Значит, так, – сказал он, – есть два течения. Одно – традиционное и обладающее властью: это старая Сорбонна; оно вам обеспечит хорошую карьеру. Другое называется «школа „Анналов“», это люди Марка Блока и Люсьена Февра; у них нет никакой власти, но они – авангард, и с ними – правда. Они вам обеспечат непредсказуемость и риск. А теперь выбирайте свой лагерь». [Veyne 1995, 106].

Как видим, аспирант (это был Пьер Эсоберри, будущий историк нацизма) не упомянул ни о Шестое отделении ПШВИ, ни об организационной роли Броделя, но главное он обозначил: школа «Анналов» – это люди будущего.

Итак, с начала XX века дисциплинарная связка между филологией и историей стала постепенно утрачивать свое прежнее значение авангардной методологической доминанты гуманитарных наук во Франции. Важнейшую роль в этой перекройке дисциплинарной карты сыграли сначала Дюркгейм и дюркгеймианцы, противопоставившие историко-филологическим наукам социологию, а затем – Февр и Блок, сделавшие акцент на социально-экономическую историю и построившие дисциплинарный альянс с гораздо более широким кругом дисциплин. Результирующий вектор всех этих воздействий состоял в том, что историческая наука во Франции стала медленно, но неуклонно смещаться от полюса дисциплин гуманитарных (и, соответственно, от союза с филологией) к полюсу дисциплин социальных (и, соответственно, к союзу с социологией). От формулы «Sciences historiques et philologiques» (название Четвертого отделения ПШВИ) – французская наука постепенно пришла к формуле HSS: «Histoire – Sciences sociales» (нынешний подзаголовок журнала «Анналы»).

Однако надо подчеркнуть и другую сторону этого процесса поэтапной смены вех: всякий раз новая гуманитарная «ступень» в ПШВИ не столько отрицала предыдущую, сколько опиралась на результаты, методы и кадровый состав предыдущей, вбирала в себя ее элементы. Это было действительно что-то очень похожее на Aufhebung – диалектическое «снятие» по Гегелю. Поэтому, даже перестав занимать авансцену научного развития, историко-филологическая парадигма продолжала излучать свое влияние в скрытом виде; она как бы продолжала жить в составе новых дисциплинарных констелляций. Ярким примером такой преемственности может служить фигура Дюмезиля. Научные интересы Дюмезиля определились в отрочестве под влиянием работ Бреаля и Мейе: сферу его интересов составили сравнительно-историческая лингвистика и сравнительная мифология. Иными словами, Дюмезиль как ученый был всецело сформирован парадигмой историко-филологических наук: он был идеальным кандидатом для работы в Четвертом отделении ПШВИ. Тем не менее обстоятельства сложились таким образом, что место для Дюмезиля нашлось не в Четвертом, а в Пятом отделении, где он и остался почти на всю жизнь. Более того: именно тут произошла его встреча с Марселем Гране, которая позволила Дюмезилю окончательно найти свой путь в науке: иначе говоря, дюркгеймианская социология и этнография оплодотворили сравнительную лингвистику и сравнительную мифологию. В стенах Пятого отделения филология претерпевала социологизацию, а с другой стороны, социология и этнография в Пятом отделении изначально опирались не на полевые методы работы, а на методы филологии: Марсель Мосс с его картотекой, разложенной по сигаретным коробкам, идеально олицетворял собой эту социологию, работающую филологическими методами – см. [Эспань 2006, 24–25].

Данные о расположении слов и элементов
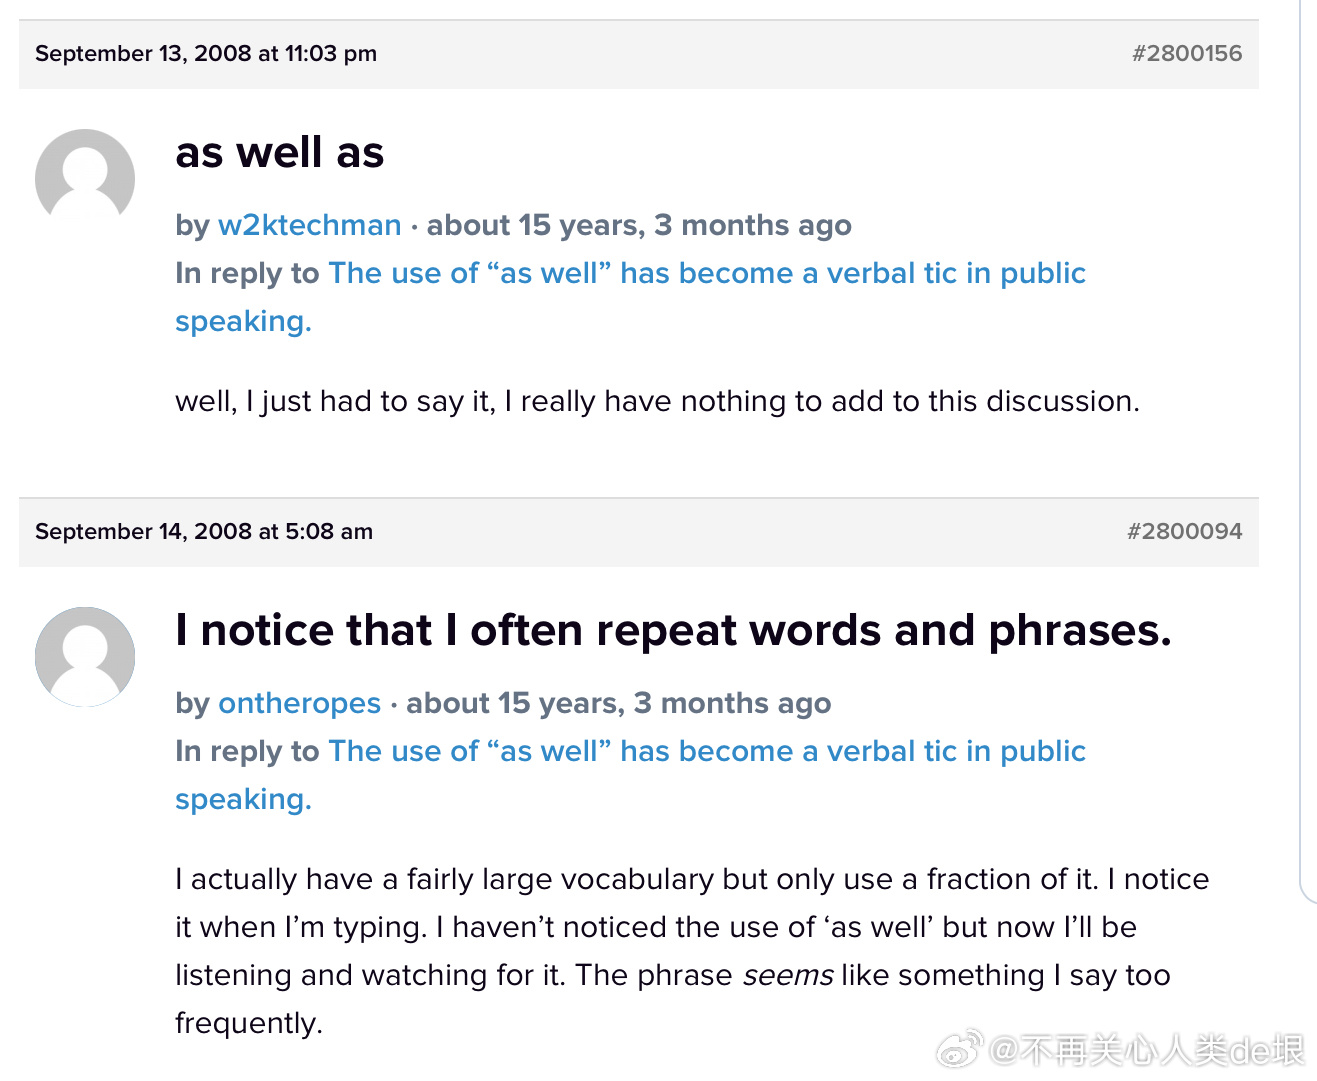
Task: Click the relative date beside ontheropes
Action: coord(618,703)
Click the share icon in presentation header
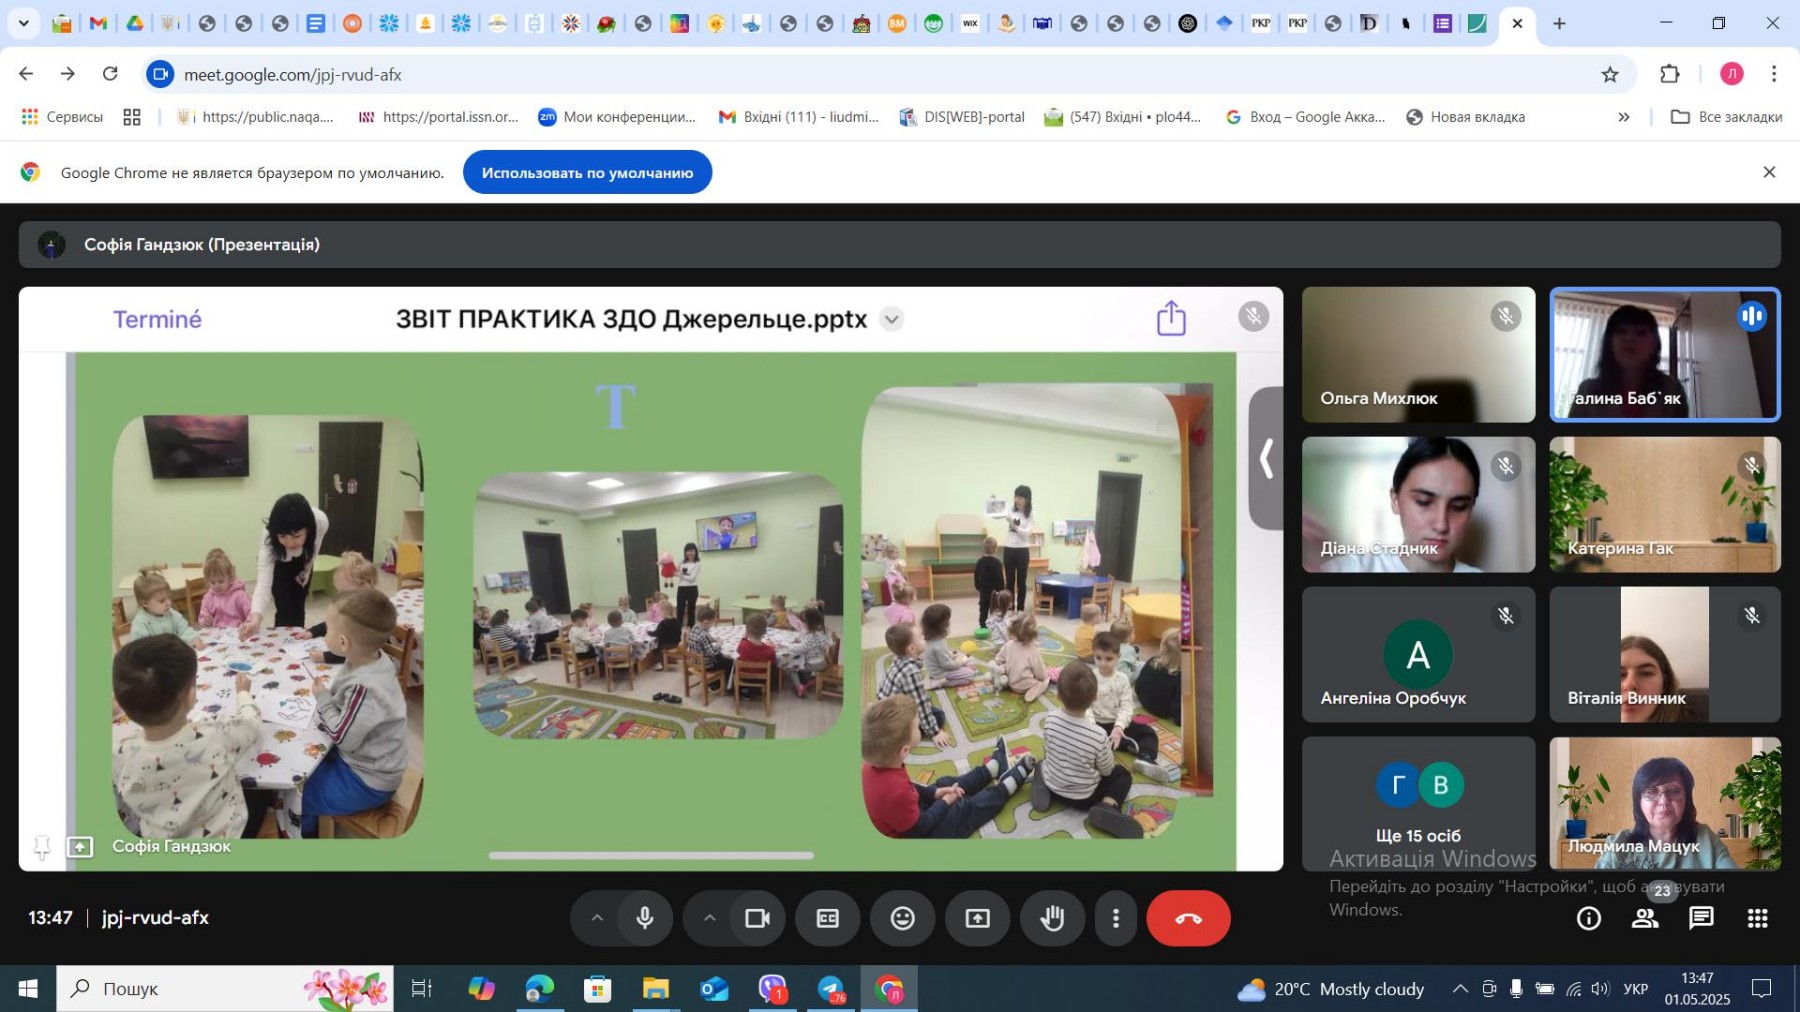This screenshot has width=1800, height=1012. [x=1171, y=319]
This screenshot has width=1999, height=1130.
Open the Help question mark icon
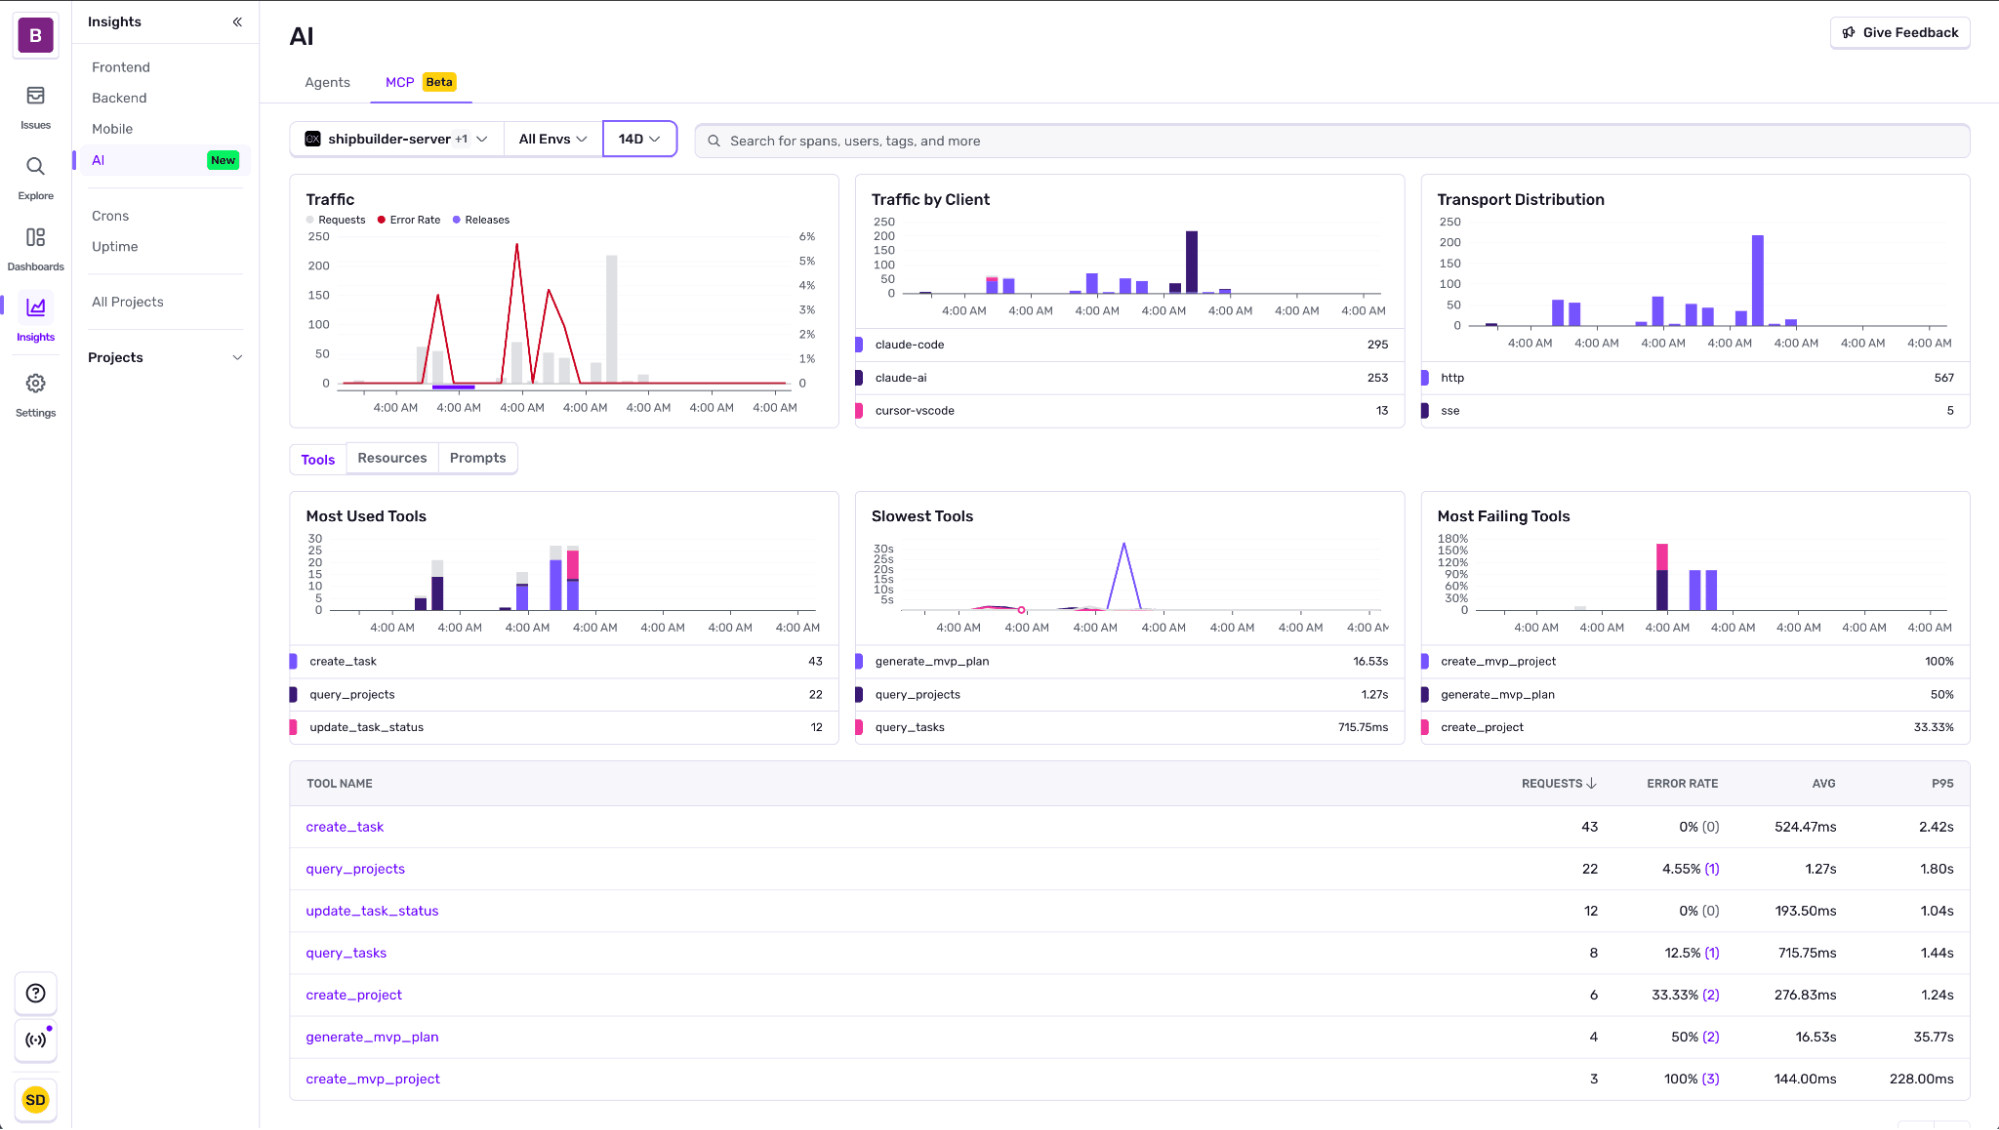tap(35, 993)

• **Задание**
Продолжите фрагмент о смене дисциплин во французской гуманитарной науке, начав сразу после его последнего предложения.

• **Ответ на задание**
Другой аспект, который надо учитывать, говоря о смене вех, – растянутость процесса во времени. В сфере интеллектуальной истории никакое движение не утрачивает продуктивности в одночасье. Здесь можно снова вспомнить метафору «rayonnement»: даже если излучение, порожденное историко-филологическими науками, ослабло во Франции к середине XX века, свет от него, подобно свету угасшей звезды, продолжал доходить до нас еще и в 50–60‐х годах XX века. Именно к этому времени относится ярчайший расцвет научного творчества Эмиля Бенвениста. Вся научная жизнь Бенвениста была неотделима от Четвертого отделения ПШВИ: он был учеником Антуана Мейе, а в 1927 году, получив диплом Школы, сразу же стал одним из научных руководителей в Четвертом отделении; этот пост он занимал вплоть до окончания своей профессиональной деятельности в декабре 1969 года. Его итоговой книгой стал вышедший в том же 1969‐м «Словарь индоевропейских институтов» (в русском переводе – «Словарь индоевропейских социальных терминов»). Этот шедевр лингвистико-социологической реконструкции можно считать также и итогом столетних работ всей парижской лингвистической школы, а вместе с тем – и итогом всего героического периода дисциплинарной диады историко-филологических наук во Франции.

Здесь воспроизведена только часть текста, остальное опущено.